On Monday, the Senate campaign for Pennsylvania’s Democratic governor John Fetterman filed a complaint suing state election officials, contending that votes received by mail with an inaccurate or empty date should be considered in Tuesday’s election.
The plaintiffs are requesting that a state judge rule that all ballots sent through the mail will be tallied no matter what date the voter writes on the envelope. The complaint was filed a week following the State Supreme Court determination that votes sent in by mail with an invalid or blank date should be discarded.
According to the complaint, “the date [obligation] creates needless obstacles that qualified Pennsylvanians must cross to perform their most basic right,” leading to the “arbitrary rejection of otherwise legal ballots without any corresponding advantage to the State.”
As long as voters cast votes by the day of the election and fulfill the basic U.S. voter standards, the plaintiffs say, the date instruction is irrelevant to assessing whether an individual is permitted to vote within Pennsylvania law.
The complaint claims that poll workers are improperly dismissing “eligible voters who unintentionally neglected to put the dates on their voting envelop. More will be dismissed when voters record an inaccurate date, including their birthday, instead of the date they finished or signed their ballot.”
During the campaign for the open house seat in the swing state, Fetterman and his Republican opposition Dr. Mehmet Oz have been running neck and neck.
In a contest when every vote matters, residents of Philadelphia have Oz up by two points, according to surveys conducted by the Trafalgar Group, Big Data Survey, and InsiderAdvantage/FOX 29.
However, without the backing of state legislation to count postal ballots marked with an inaccurate or blank date, the Democrats stand to lose many votes.
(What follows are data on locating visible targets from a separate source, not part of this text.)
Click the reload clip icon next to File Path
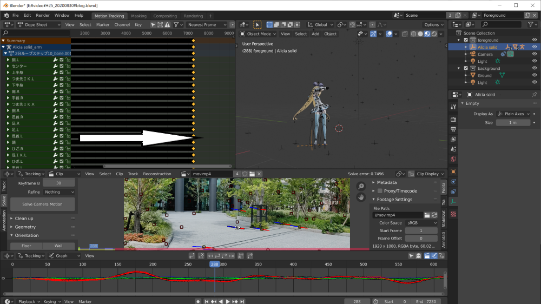Image resolution: width=541 pixels, height=304 pixels. tap(434, 215)
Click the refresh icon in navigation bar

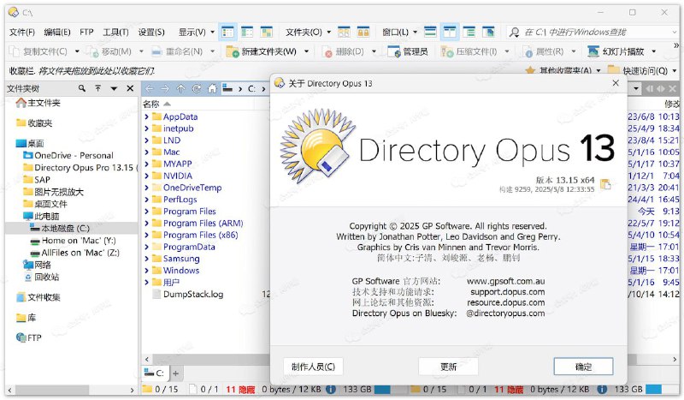[196, 88]
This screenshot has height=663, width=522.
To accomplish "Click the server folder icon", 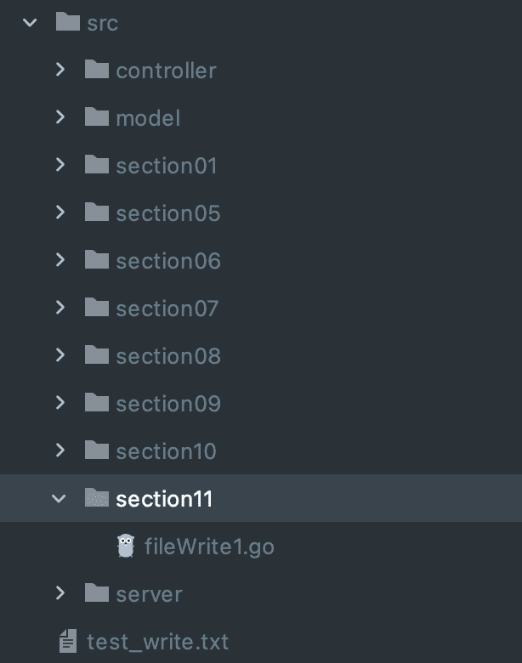I will [x=97, y=593].
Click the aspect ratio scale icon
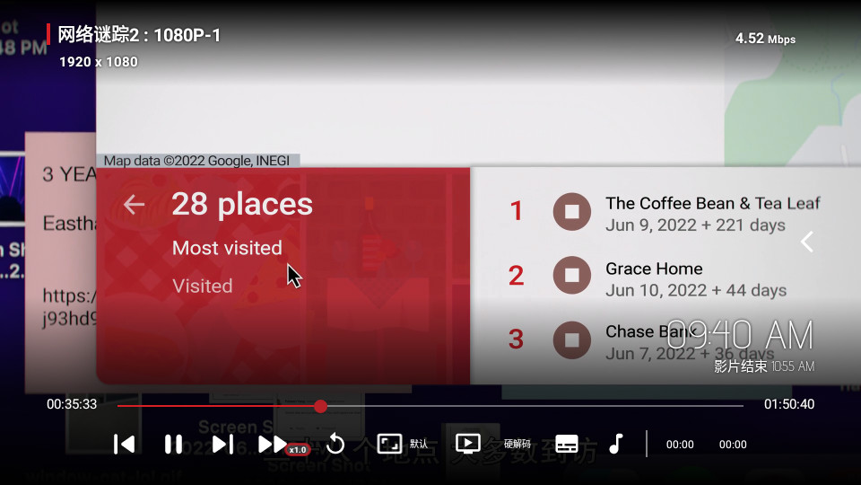This screenshot has height=485, width=861. 389,444
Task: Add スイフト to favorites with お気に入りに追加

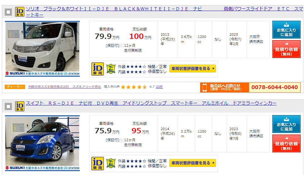Action: click(286, 124)
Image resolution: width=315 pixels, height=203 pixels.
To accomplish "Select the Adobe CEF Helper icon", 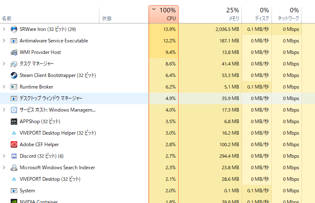I will click(x=14, y=145).
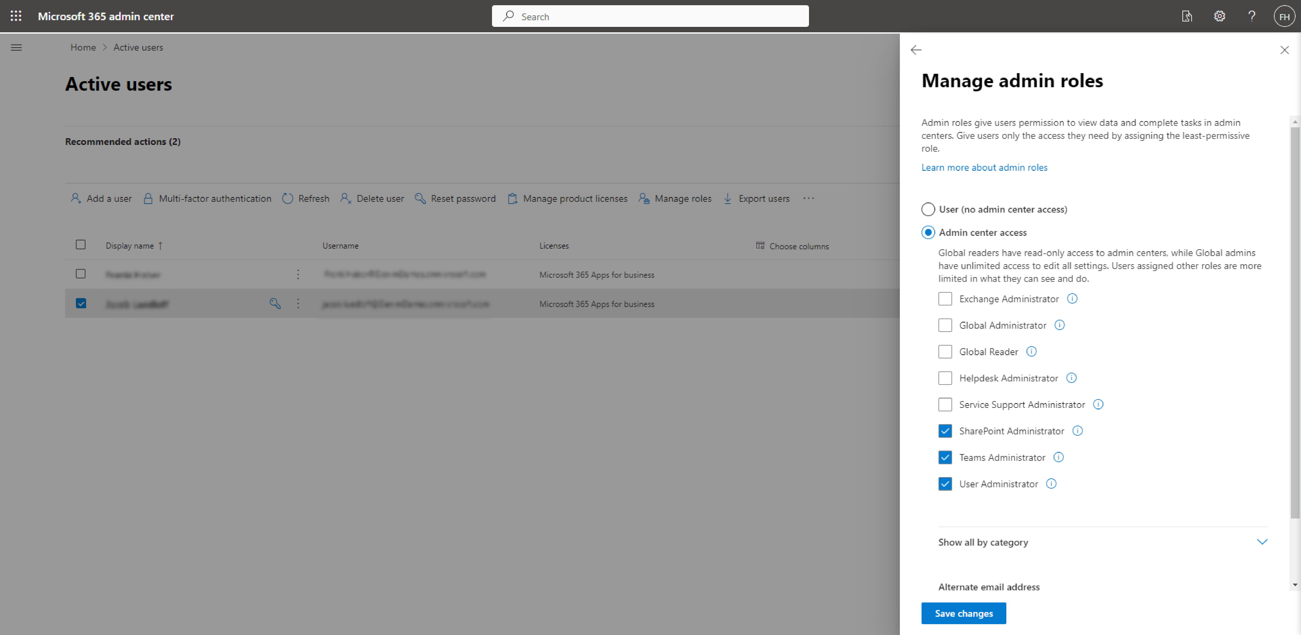Image resolution: width=1301 pixels, height=635 pixels.
Task: Click the Search bar input field
Action: 651,16
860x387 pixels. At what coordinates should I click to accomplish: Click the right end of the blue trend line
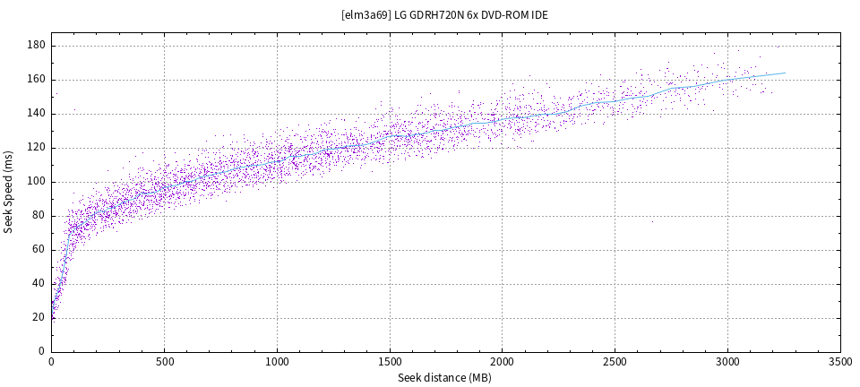pyautogui.click(x=785, y=73)
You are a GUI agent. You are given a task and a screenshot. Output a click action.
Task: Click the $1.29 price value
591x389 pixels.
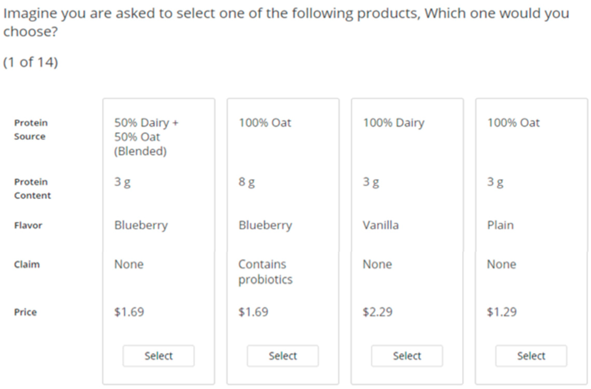tap(502, 312)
Democratic voters utilize mail-in votes more frequently than Republican voters; however, it is unknown how many ballots would be influenced by the Judgment Of the supreme court.
Approximately 70percent of the total of roughly 14,000 mail-in and absentee votes have been returned by registered Democrats in Monroe County, according to Democracy Docket. This is nearly four times the percentage of ballots returned by Republican voters.
Democrats claim in their complaint that requiring a postmark on ballots violates their right to free speech and the right to vote as the Fourteenth Amendment guarantees that a state “must not…impose any requirement…that shall in any way… impair the freedom of any citizen.
In response to the verdict by the Pennsylvania Supreme Court last week, The Philadelphia Inquirer reports that a coalition of voting rights organizations has filed a new lawsuit in federal court in Pittsburgh, alleging that county authorities should not be permitted to throw out such ballots under the Evidential Amendment of the Civil Rights Act, that has earned a victory in similar instances in the past.
The action has been filed in federal court, but a hearing date has not been scheduled.